You should provide context as to why the technical debt you’d like to prioritize is important and what benefits this would bring to the business. It’s especially important to explain things in terms that someone who is not an engineer can relate to and understand.

For instance:

“We really need to take some time writing tests to increase our code coverage in this repo. Due to our lack of tests, bugs are frequently introduced, and we have to spend time going back and fixing these problems after they’re already in production. Getting our test suite in a better state will give us more confidence in our code and will make sure that our customers have a better experience using our app too.”

Or maybe:

“We have 30 open customer-facing bugs right now. These are creating a bad experience for our customers and have even caused one client to cancel their contract with us. I really think we need to spend this sprint fixing these bugs rather than working on this new feature.”

Or even:

“Our continuous integration pipeline is taking too long. We have to wait over an hour to get feedback to see if our build passes, and this delayed feedback loop is making it take a really long time to finish tasks. I really think we need to spend some time optimizing our build to make it finish faster so that all of our engineers can move faster. Just think of how much more we could get done if our build finished ten minutes faster each time it was run, spread across 100 engineers each creating new builds five times per day. That’s over 83 hours (10 * 100 * 5 / 60) of saved collective development time each day!”


Taking on technical debt is inevitable. But, how an organization chooses to handle its technical debt can make or break a company. As an engineer, I hope you feel inspired and empowered to address the technical debt you’re currently facing in your own role. Doing so will make your company a better place to work and will create a better experience for your product’s users as well.

Top comments (3)

sarafian profile image
Alex Sarafian • Edited

I disagree with your definition of technical debt about being something that derives from shortcuts or any other her practice. Technical debt exists just because you code or just because you exercise software engineering. No matter how well you code it will be inevitably outdated, as code or as technology and it will require "maintenance"or replacement. To your house analogy, it just gets old with time.

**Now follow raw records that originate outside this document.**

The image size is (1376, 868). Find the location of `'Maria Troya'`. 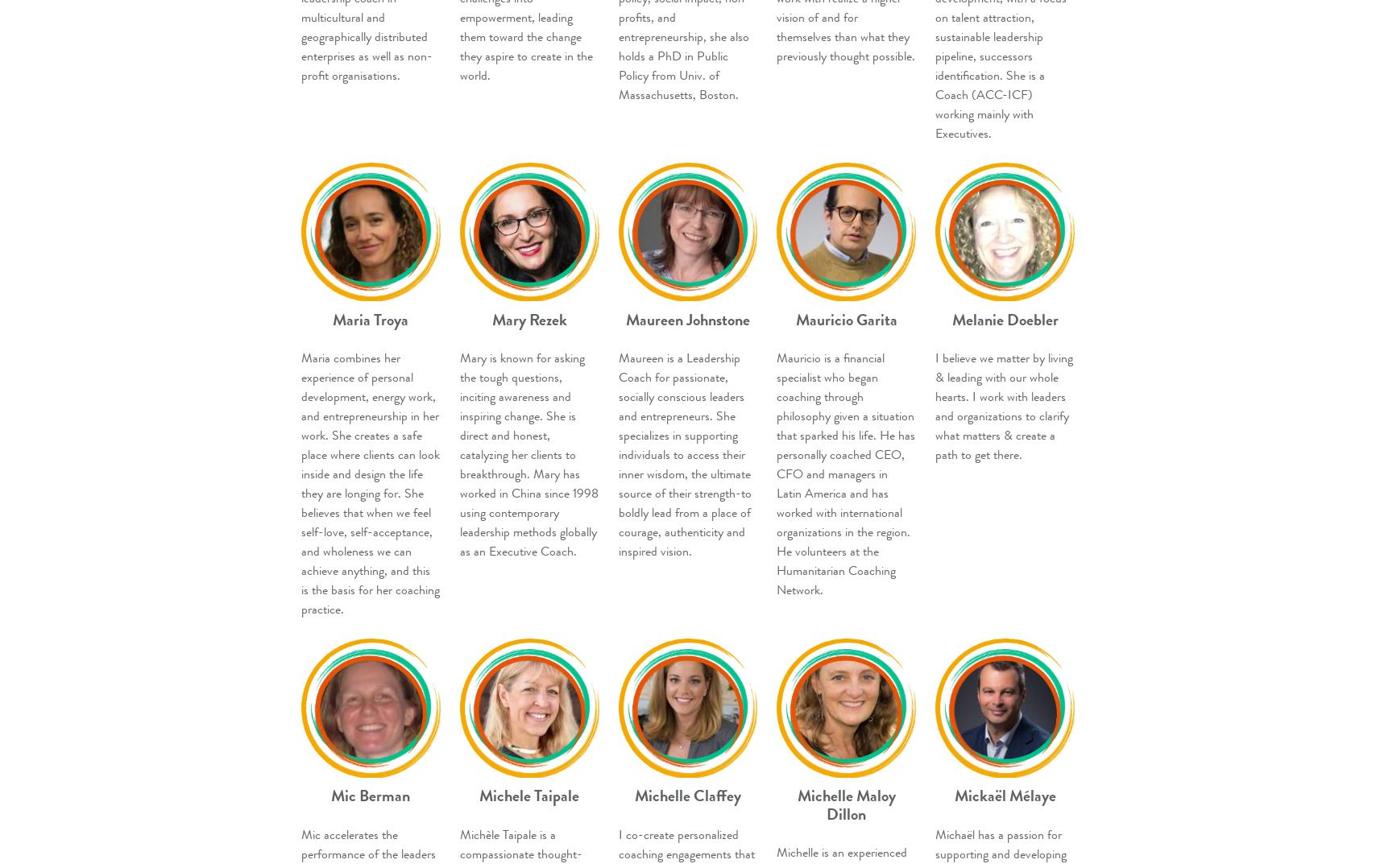

'Maria Troya' is located at coordinates (370, 318).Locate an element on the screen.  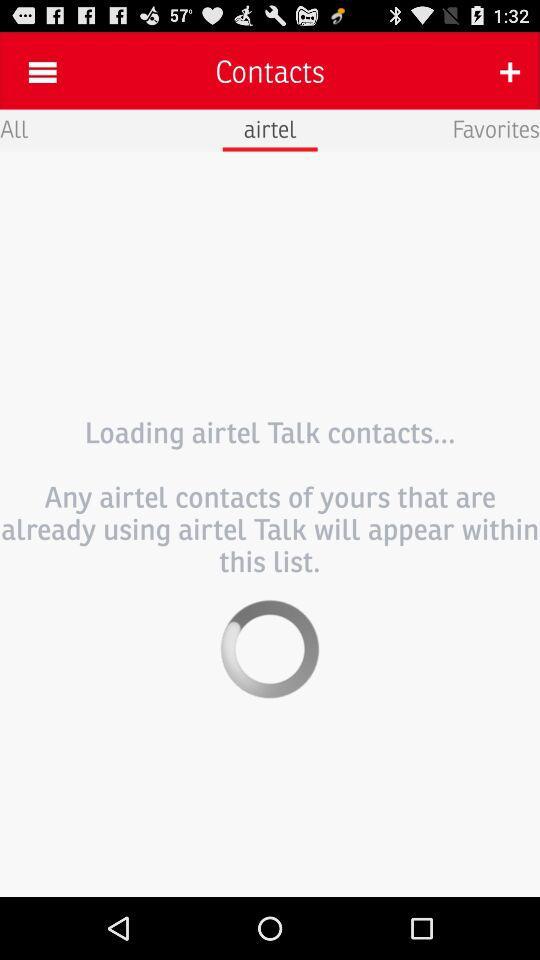
app above loading airtel talk item is located at coordinates (13, 127).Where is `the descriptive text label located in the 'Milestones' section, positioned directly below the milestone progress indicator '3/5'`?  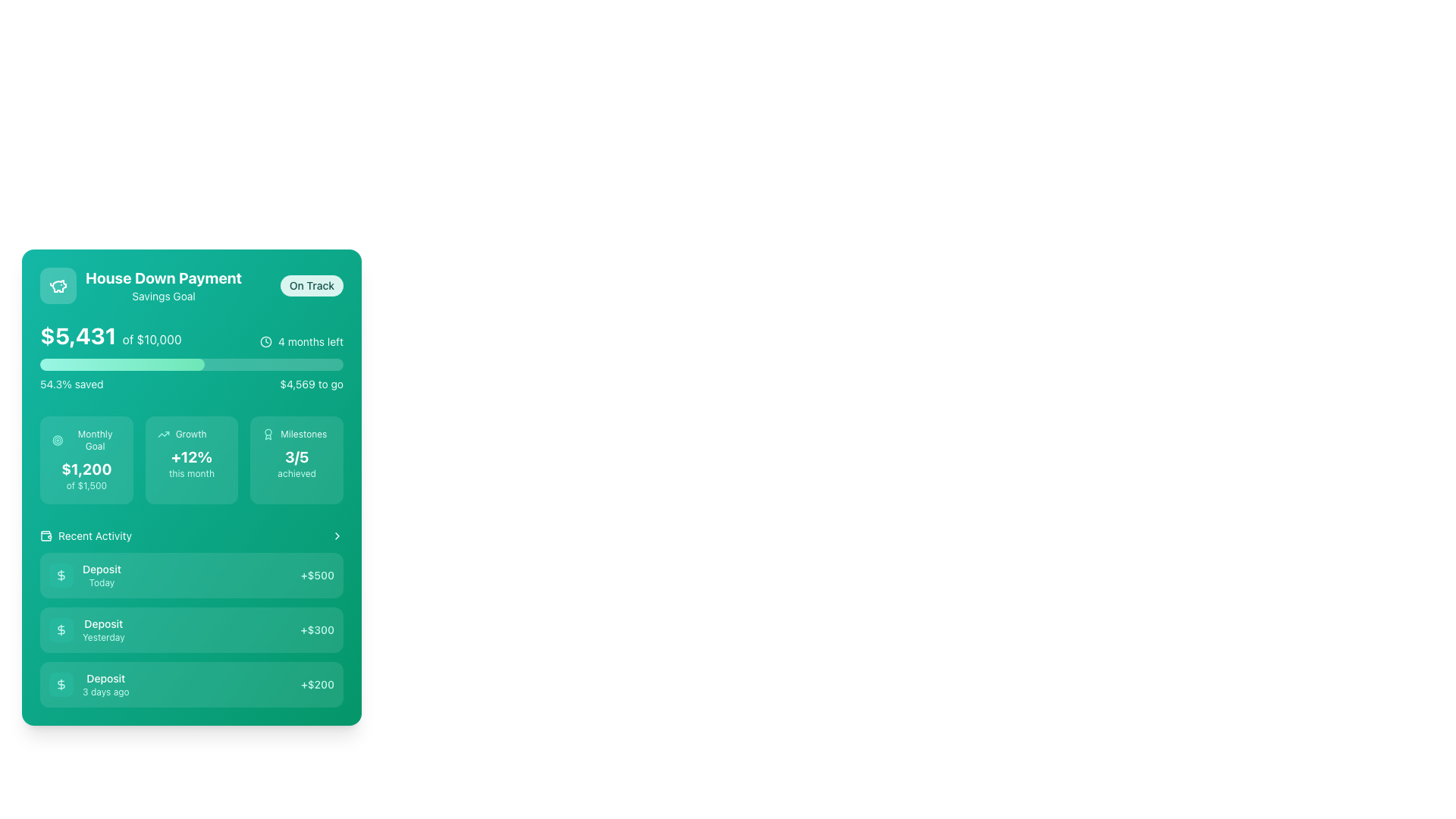
the descriptive text label located in the 'Milestones' section, positioned directly below the milestone progress indicator '3/5' is located at coordinates (297, 472).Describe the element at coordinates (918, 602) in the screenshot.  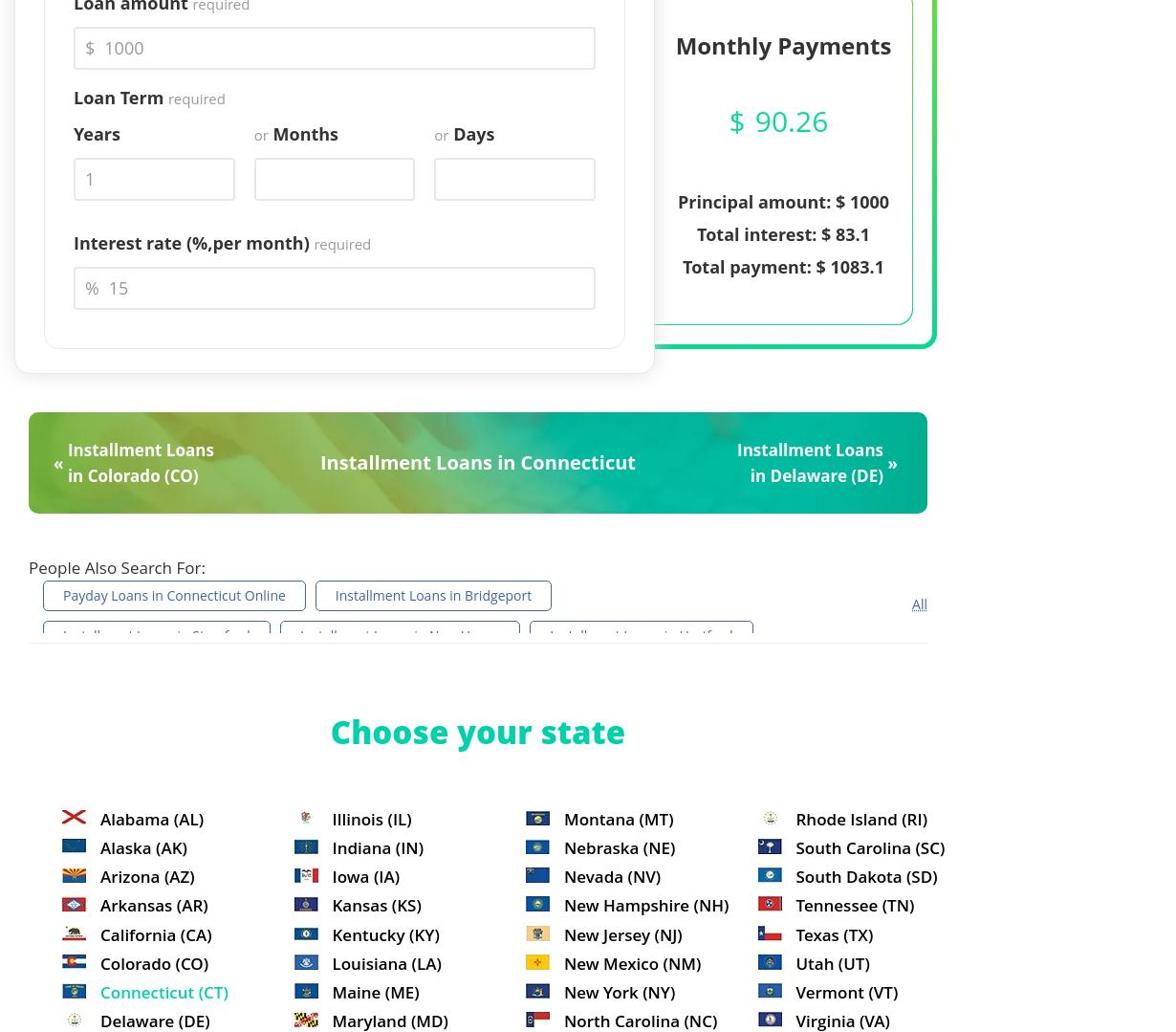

Not to dismiss what you say. Shortcuts or not, good or bad code, all affect the impact and longevity like with the choices in material and design with the house analogy or any other building.

Because if this important difference, the term debt is not appreciated by many because it adds a sort of guilt no matter how well the engineers did. You don't build a house and think that you buy a debt right?, so why would you with software?

I hope, you find this insight interesting and gives a bit of a different perspective. Just to be clear,. I don't disagree with the rest of the article. I also think that sometimes bad choices are necessary but it is also necessary not to forget about them.

thawkin3 profile image
Tyler Hawkins

Hey Alex, thanks for your comment. I think we're actually agreed, both on the definition of tech debt and also in regards to the need to take on tech debt from time to time. :)

Technical debt can take the form of poor design decisions, much-needed refactorings, technology upgrades, and outstanding bugs.

I'm using the definition of technical debt as commonly agreed upon:

Also like financial debt, there are wise and unwise ways to take on and manage technical debt.

The Martin Fowler article I linked to also discusses the tech debt quadrant and in what ways it can be wise or unwise to take on tech debt, so that's some good further reading if you're interested:

sarafian profile image
Alex Sarafian

I like Fowler's definition the best because he also makes a distinction about how it was produced.

My problem and the reason for my comment is that although no definition excludes the fact that debt is produced by just coding or when choosing a technology, all examples usually focus on bad/silly/fast choices.

Too a certain point, people refer to technical tebt, badly and don't understand the fundamentals that are not even specific to software engineering. And to help your post being misused like that one more time, I commented with a correction because the rest was good.